▶ Problem description
Rewrite the stretch of the Christmas Bird Count article from "In 1900, Frank" through "and is growing.", putting "groups" in place of "teams".

▶ Article
:::::
Christmas Counts in Nova Scotia
Christmas Bird Counts are the world's longest-running citizen science wildlife survey recruiting tens of thousands of observers in Canada, the US, Latin America, the Caribbean, and some Pacific islands.
In 1900, Frank Chapman, who was the founder of Bird-Lore, (later to become Audubon Magazine), had an idea that instead of doing a hunt to kill as many small animals, including birds as a way of monitoring and understanding, it would be better to arrange teams to count and record simply what they saw instead. This idea, with its humble beginning now involves over 60,000 people per year and is growing.
Each count area forms a circle 24km in diameter with most compilers centering them so as to cover as many habitats as possible and is always held on a single 24 hour day between from December 14 to January 5. Usually the compiler assigns areas to each party of expert and beginner birders to tally all birds seen, regardless of the species. Each count also encourages people with backyard bird feeders to keep track of the birds coming and going on that day. Whether you are in the field counting or watching from the kitchen window, your information is then gathered by the compiler and submitted to The National Audubon Society and added to the enormous database.
:::::
▶ Dataset excerpts

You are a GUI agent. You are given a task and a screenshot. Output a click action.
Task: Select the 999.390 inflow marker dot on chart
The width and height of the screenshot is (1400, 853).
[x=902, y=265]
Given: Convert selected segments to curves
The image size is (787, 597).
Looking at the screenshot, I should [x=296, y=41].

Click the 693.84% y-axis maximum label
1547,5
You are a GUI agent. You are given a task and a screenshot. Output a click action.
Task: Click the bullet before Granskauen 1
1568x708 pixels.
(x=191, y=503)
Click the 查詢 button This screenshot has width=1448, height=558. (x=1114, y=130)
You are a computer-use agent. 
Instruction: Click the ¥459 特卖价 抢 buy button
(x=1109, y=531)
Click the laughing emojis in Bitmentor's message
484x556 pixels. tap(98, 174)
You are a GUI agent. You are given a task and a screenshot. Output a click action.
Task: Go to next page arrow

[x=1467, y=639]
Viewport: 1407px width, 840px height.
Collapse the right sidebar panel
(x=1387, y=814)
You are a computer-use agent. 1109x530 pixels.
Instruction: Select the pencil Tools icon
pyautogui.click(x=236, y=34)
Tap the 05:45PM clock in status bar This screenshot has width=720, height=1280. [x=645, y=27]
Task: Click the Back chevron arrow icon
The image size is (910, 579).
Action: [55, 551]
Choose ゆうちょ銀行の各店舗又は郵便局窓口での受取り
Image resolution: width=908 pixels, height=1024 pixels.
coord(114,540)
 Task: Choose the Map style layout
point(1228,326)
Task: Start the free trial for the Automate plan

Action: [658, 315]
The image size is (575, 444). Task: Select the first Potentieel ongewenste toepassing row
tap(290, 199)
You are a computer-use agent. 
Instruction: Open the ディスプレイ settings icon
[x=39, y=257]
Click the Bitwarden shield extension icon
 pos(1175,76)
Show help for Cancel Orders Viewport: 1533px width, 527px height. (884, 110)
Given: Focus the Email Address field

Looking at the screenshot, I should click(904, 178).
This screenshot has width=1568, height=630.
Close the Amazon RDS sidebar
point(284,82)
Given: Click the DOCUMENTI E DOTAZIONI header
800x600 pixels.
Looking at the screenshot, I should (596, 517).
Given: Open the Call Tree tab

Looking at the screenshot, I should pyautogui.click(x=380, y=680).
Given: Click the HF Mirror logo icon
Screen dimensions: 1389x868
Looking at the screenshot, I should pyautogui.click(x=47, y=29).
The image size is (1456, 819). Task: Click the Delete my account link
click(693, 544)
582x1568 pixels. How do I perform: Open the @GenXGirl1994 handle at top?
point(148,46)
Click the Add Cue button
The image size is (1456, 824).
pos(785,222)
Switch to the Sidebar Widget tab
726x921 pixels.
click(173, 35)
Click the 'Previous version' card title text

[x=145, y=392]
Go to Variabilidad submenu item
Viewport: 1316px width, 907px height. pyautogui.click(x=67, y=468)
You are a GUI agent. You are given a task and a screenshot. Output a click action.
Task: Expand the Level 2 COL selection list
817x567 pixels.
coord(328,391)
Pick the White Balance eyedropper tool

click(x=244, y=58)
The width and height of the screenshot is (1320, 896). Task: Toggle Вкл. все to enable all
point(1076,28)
:::::
▶ Solution
In 1900, Frank Chapman, who was the founder of Bird-Lore, (later to become Audubon Magazine), had an idea that instead of doing a hunt to kill as many small animals, including birds as a way of monitoring and understanding, it would be better to arrange groups to count and record simply what they saw instead. This idea, with its humble beginning now involves over 60,000 people per year and is growing.